One of the (many) things I love about London is the contrast you encounter on a daily basis and I was reminded of this wandering down Hopton Street in SE1 on the weekend. Hopton St is a really small street that runs from the Tate Modern to Southwark Street - not somewhere you would normally walk unless, like me, you were diverted from the Thames Path (they were doing work on Blackfriars Bridge I think). I love finding new streets and Hopton St took my fancy for some reason - I think it was mainly because of the weird mix of utilitarian modern architecture, imposing Victorian warehouses and this little house which I just loved. Not sure how old this is and if it is now part of the Purdy Hicks Gallery in the warehouse next door, but the way it was dwarfed by the buildings around it made me imagine it was the last remaining cottage in the street, holding out against development. A bit like the old guy's house in the new Pixar movie "Up". Maybe it was the manager's house for the warehouse, but it kinda looks older. I hesitate to even go there because my architectural knowledge is super sketchy, but it looks a little bit "Queen Anne" in style to me? I can just hear the howls of protest from those who know better but thought I'd put that one out there. Anyway, whatever - next time you're at the Tate Modern, take a stroll down Hopton Street and let me know what you think.
Tuesday, 10 November 2009
I am always delighted to report on a new venue for great coffee in central London and of course that means a new "pin" on my Central London Coffee Survival Guide. These guys have only been going for around 3 months - I had heard about them but only visited them in Great Titchfield St in Fitzrovia (another one of my favourite London areas) today. I liked the look of the place from the outside and inside was cool too - lots of wood, some yummy looking food on display and a kick-arse espresso machine manned by a super-friendly Aussie lass who I chatted to about milk steaming technique.
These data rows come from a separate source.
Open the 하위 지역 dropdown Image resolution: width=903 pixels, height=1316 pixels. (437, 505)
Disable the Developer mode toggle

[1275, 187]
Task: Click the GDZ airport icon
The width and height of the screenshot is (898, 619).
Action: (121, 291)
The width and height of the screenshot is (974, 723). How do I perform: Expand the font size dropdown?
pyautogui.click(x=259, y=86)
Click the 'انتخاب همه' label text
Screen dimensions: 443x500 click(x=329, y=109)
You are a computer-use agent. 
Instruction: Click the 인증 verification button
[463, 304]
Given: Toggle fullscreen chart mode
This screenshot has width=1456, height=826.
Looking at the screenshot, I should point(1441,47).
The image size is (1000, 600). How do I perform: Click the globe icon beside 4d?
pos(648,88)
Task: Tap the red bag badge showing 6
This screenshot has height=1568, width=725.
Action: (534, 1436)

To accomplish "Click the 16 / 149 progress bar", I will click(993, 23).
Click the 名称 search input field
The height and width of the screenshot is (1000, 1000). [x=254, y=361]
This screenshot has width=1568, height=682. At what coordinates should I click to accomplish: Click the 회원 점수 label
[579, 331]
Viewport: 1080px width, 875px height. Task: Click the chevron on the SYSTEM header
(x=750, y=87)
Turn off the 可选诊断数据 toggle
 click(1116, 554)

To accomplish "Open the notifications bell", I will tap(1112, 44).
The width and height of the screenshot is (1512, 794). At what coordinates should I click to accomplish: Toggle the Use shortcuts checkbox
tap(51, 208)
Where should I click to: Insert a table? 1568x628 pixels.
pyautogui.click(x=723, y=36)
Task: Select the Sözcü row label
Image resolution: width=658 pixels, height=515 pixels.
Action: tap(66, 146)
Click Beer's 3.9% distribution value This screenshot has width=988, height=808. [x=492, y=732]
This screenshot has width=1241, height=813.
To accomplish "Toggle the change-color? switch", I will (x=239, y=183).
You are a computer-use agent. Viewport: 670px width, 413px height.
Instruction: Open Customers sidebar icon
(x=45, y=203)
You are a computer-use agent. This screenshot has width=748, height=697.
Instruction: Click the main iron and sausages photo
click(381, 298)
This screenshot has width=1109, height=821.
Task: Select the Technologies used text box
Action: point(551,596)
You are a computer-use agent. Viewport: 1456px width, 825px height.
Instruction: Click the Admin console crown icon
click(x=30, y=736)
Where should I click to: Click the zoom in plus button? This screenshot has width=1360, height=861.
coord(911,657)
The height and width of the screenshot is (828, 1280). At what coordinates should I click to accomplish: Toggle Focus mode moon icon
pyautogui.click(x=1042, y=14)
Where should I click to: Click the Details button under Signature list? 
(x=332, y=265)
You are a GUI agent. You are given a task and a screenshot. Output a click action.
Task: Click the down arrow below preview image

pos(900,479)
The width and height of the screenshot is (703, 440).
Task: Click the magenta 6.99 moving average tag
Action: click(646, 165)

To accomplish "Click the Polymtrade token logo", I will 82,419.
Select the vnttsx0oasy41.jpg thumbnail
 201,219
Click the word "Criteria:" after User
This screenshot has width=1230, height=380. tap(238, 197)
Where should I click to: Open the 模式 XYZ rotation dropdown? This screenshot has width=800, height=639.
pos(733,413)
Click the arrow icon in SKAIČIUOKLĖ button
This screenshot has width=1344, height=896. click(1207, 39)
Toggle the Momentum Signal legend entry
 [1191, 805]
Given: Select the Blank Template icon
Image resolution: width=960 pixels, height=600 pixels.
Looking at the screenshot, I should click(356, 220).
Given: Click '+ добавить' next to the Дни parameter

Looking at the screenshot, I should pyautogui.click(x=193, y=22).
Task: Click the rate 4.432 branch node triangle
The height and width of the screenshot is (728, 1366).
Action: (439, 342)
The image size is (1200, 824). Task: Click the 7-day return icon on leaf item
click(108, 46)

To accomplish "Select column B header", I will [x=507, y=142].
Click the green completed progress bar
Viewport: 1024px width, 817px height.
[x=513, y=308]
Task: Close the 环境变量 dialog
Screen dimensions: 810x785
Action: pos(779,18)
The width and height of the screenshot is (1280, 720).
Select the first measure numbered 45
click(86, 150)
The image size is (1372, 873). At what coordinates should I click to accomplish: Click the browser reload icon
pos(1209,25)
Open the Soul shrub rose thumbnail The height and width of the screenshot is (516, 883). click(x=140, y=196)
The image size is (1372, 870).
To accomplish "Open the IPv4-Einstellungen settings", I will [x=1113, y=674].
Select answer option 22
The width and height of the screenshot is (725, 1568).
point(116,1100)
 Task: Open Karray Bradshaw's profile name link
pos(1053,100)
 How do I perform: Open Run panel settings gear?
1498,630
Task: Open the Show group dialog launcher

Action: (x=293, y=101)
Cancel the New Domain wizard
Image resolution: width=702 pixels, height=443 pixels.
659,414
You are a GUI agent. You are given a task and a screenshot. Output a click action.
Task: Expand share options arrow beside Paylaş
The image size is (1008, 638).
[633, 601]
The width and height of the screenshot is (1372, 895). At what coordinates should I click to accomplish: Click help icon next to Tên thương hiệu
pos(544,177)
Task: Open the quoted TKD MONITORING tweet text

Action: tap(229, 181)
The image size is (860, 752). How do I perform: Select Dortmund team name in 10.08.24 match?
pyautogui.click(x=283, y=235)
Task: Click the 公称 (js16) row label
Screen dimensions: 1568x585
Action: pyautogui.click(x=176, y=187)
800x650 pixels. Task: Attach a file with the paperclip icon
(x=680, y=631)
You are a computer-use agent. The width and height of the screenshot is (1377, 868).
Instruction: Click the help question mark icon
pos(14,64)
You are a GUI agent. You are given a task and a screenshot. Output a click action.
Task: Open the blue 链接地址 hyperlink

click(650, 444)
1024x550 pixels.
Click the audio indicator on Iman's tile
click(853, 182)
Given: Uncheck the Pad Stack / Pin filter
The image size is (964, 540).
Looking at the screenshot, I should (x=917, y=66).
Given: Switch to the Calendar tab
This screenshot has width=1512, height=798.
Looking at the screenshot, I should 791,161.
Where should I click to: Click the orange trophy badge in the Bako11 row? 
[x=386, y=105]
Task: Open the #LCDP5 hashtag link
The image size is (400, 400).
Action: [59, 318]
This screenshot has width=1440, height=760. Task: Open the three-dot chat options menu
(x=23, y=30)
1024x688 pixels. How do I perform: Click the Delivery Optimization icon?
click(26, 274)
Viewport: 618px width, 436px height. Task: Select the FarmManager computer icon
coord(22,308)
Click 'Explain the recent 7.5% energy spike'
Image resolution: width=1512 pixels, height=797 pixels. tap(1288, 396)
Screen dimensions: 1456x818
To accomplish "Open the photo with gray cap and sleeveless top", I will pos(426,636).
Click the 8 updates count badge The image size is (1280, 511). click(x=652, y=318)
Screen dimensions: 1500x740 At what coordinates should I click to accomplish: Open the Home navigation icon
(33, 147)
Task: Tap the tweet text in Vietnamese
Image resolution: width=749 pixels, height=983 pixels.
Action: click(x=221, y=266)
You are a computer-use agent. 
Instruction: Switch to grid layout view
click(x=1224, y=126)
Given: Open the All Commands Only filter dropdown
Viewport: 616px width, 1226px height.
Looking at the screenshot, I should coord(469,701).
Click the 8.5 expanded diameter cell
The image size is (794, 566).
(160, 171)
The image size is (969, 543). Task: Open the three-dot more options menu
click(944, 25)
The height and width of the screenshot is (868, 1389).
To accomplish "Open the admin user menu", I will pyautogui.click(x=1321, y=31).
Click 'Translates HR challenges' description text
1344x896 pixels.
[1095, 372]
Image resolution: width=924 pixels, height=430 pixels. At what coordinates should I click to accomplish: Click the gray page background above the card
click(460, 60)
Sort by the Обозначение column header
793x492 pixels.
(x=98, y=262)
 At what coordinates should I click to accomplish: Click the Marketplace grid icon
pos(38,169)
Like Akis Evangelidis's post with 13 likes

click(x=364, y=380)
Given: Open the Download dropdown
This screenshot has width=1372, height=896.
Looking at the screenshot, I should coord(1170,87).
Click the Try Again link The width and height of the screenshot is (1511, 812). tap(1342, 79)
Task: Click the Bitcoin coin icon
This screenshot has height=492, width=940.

The coffee looked and tasted good - not sure where they source their beans, but the flavour was really good and it was nice for me to mix it up a bit as I tend to buy 90% of my coffees from Milk Bar (not that that's a bad thing!) The food looked great - if I wasn't trying to cut down on pastries, sugar-laden food and bad stuff in general (the last few weeks have been a bit of a binge - sigh) I would have sampled some of the tasty looking treats. They also had some great looking salads - anything with pumpkin, walnut and goats cheese is fine with me - I am definitely going back there for lunch. So check it out - this place is cool.